A photographer came in and took a few snaps of Clive and Sophie chatting to the Prime Minister, and then he said his goodbyes and disappeared.

They shared a taxi on the way back, because they were excited and indignant and giggly, and they couldn’t bear to miss a word of anything anybody had to say. To begin with, all that was said was an endless reformulation of the same outraged complaint: ‘He didn’t know us from Adam!’ ‘He’s never watched a second!’ ‘It was all a public relations stunt!’

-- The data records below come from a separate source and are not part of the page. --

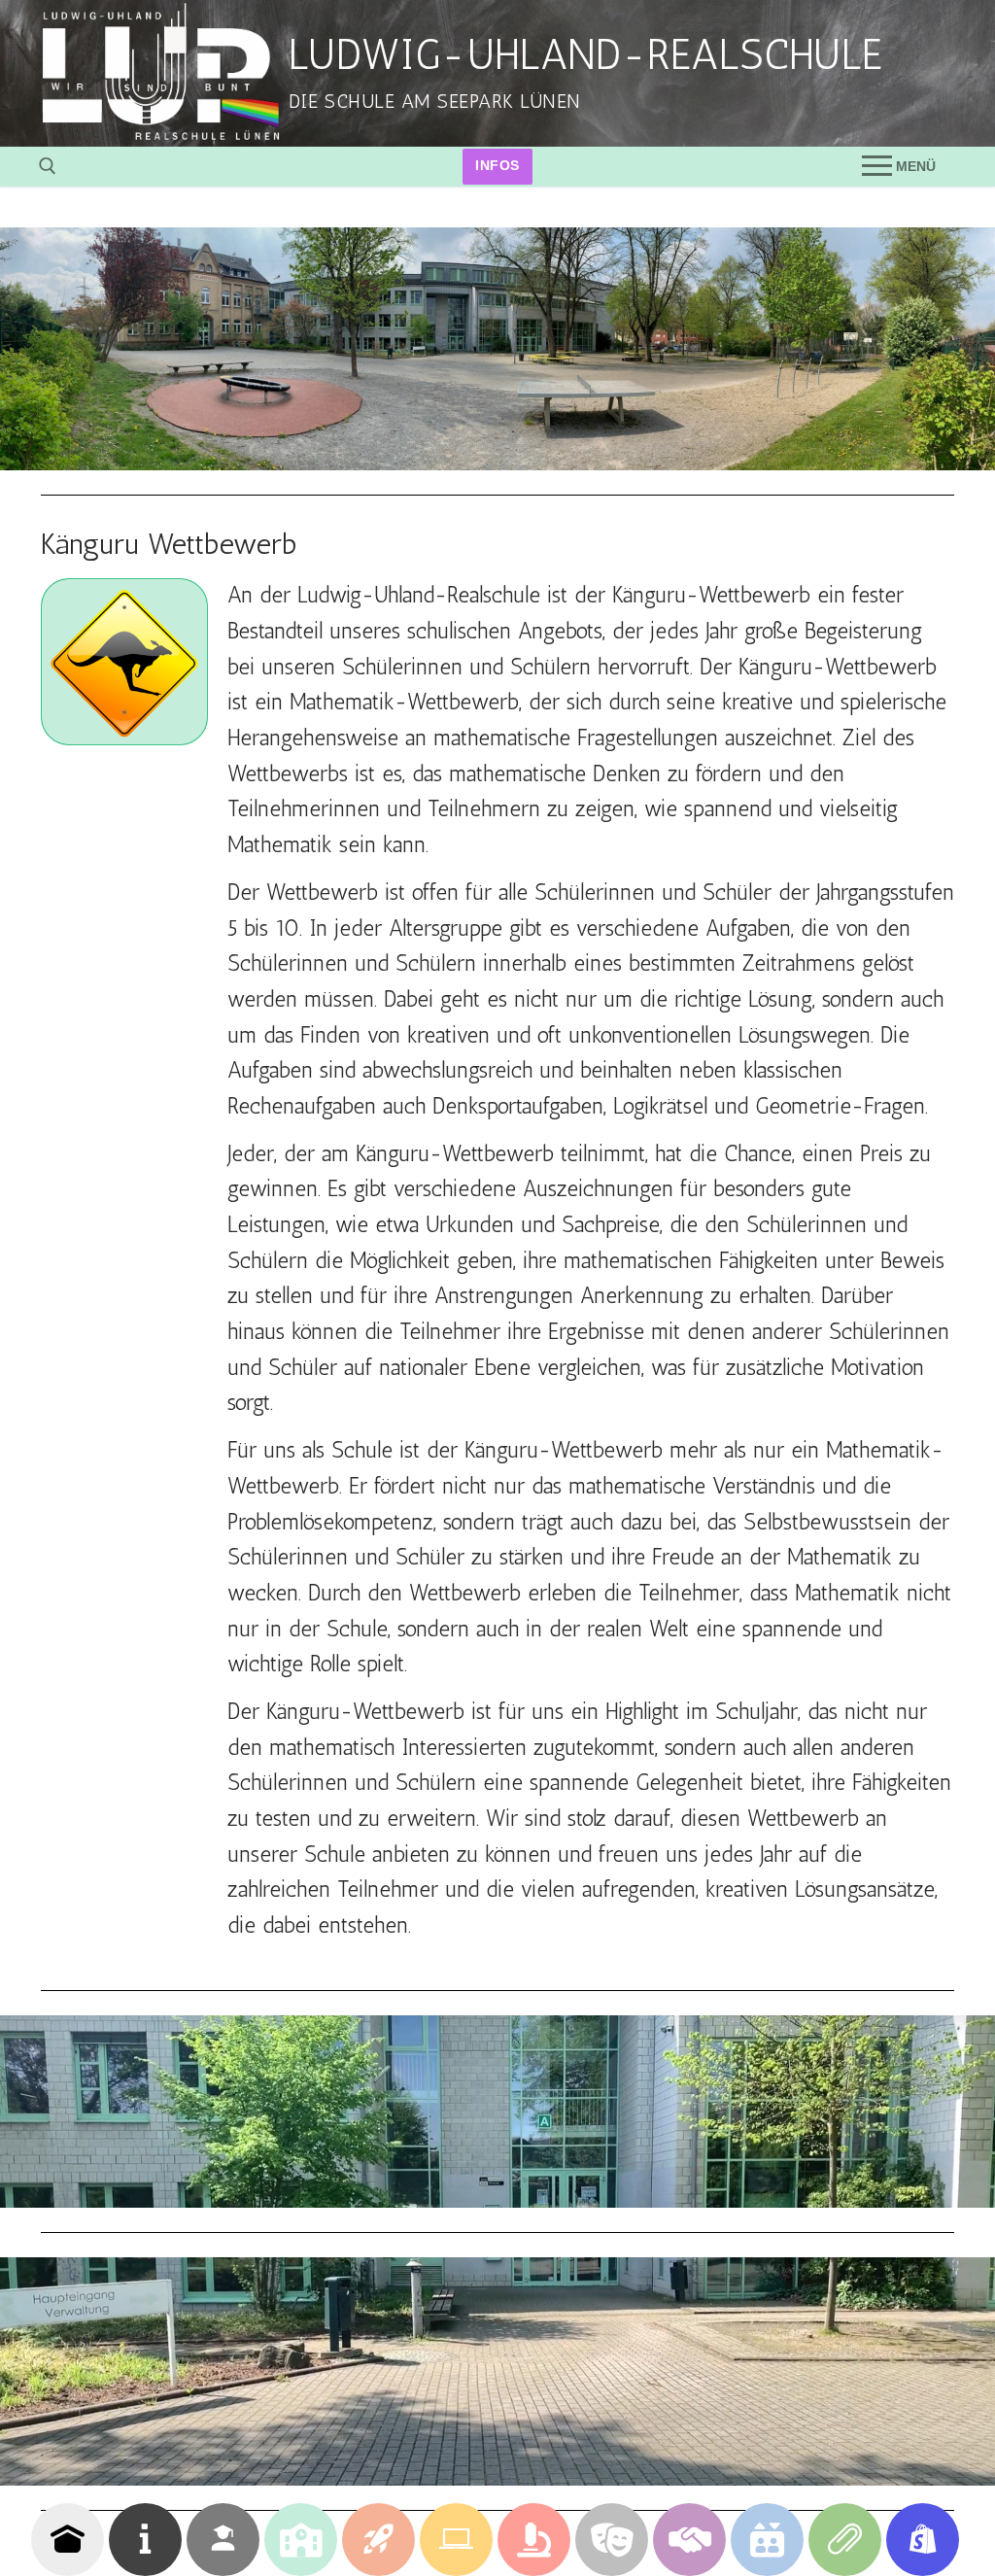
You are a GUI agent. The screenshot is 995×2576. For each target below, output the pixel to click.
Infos (497, 165)
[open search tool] (47, 166)
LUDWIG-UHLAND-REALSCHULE (586, 55)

And then Dennis managed to change the tone, from one kind of disbelief to another. ‘We’ve just been to Number Ten!’ he said, and so then everyone had a go at rewriting that line: ‘We’ve just met Harold!’ ‘We’ve had a cup of coffee with the Prime Minister!’ ‘Bloody hell!’ ‘Harold and Marcia!’ The third wave of chatter was about Marcia. Nobody was very interested in Sophie’s certainty that nothing was going on, and she understood. They already knew that they would be telling people about the morning for a long time to come, maybe for the rest of their lives, and the taxi ride was the first attempt at a first draft of a story that would have to satisfy parents, siblings, children and grandchildren. If they could somehow convey the impression that they’d been given a privileged glimpse of the Prime Minister’s unconventional personal life, then they were duty-bound to do so. Eventually, somewhere in Paddington, the interjections and exclamations and exhalations gave way to a contemplative silence.

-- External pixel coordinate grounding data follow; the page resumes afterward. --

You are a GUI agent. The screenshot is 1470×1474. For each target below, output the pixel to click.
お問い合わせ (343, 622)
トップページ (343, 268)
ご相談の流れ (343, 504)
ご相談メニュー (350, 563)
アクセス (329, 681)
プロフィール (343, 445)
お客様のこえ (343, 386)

‘How many Beatles records do you think he’d heard before he gave them MBEs?’ said Bill.

‘Oh, he thinks we’re the Beatles now,’ said Tony.

‘Do you think we’re getting an MBE?’ said Sophie. ‘Because I wouldn’t mind.’

‘Bill’s right,’ said Dennis. ‘If there’s something going on, then Harold wants a bit of it, because it’s going on under a Labour government. It’s reflected glory. Even if he doesn’t know the first thing about it.’

‘I’m sorry to go on about this,’ said Sophie, ‘but nobody answered my question. Do you think we’ll be getting MBEs?’

‘We might if we do what he wants us to do,’ said Tony.

‘And you won’t be getting anything anyway,’ said Clive gleefully. ‘It’ll only be me and Sophie. Nobody cares about the writers.’

‘Or the producer,’ said Dennis.

‘Can we do it, then?’ said Sophie.

‘No,’ said Tony, Bill and Dennis at the same time.

‘I told her we would,’ said Sophie.

‘Yes,’ said Dennis. ‘We noticed.’

She didn’t care. She didn’t care that they weren’t going to film at Number Ten, she didn’t care that she wasn’t going to get an MBE, not this year anyway. She didn’t even care that Harold Wilson had never seen the programme. If he had, then wanting to meet them all would have been merely a personal quirk, something just for him and Mary. But Marcia’s invitation was official acknowledgement that they mattered. Dennis was right. Harold had wanted a bit of reflected glory. Well, that meant that they were the glory.

They didn’t film in Number Ten; they weren’t even allowed to put out a show in the week of the general election. The Director-General apparently thought that Barbara (and Jim) was too nakedly political, and would damage the BBC’s commitment to neutrality and impartiality.

‘What a lot of cock,’ said Bill. ‘We’re not taking that lying down, I hope.’

‘No,’ said Dennis. ‘I’m going to march into the DG’s office and tell him that we’re taking over the Crystal Palace transmitter.’

‘Seriously, though,’ said Bill, ‘what are we going to do about it?’

‘I think what Dennis is saying,’ said Tony, ‘is that we’re not doing anything about it.’

‘And that’s all right with you, is it?’

‘I don’t mind a week off. We’ve got plenty to do.’

They had begun work on a new series called Reds Under the Bed, about a cell of hapless Soviet spies becalmed in Cricklewood, and Anthony Newley had asked them to write a screenplay. Hazel turned down other offers most days of most weeks.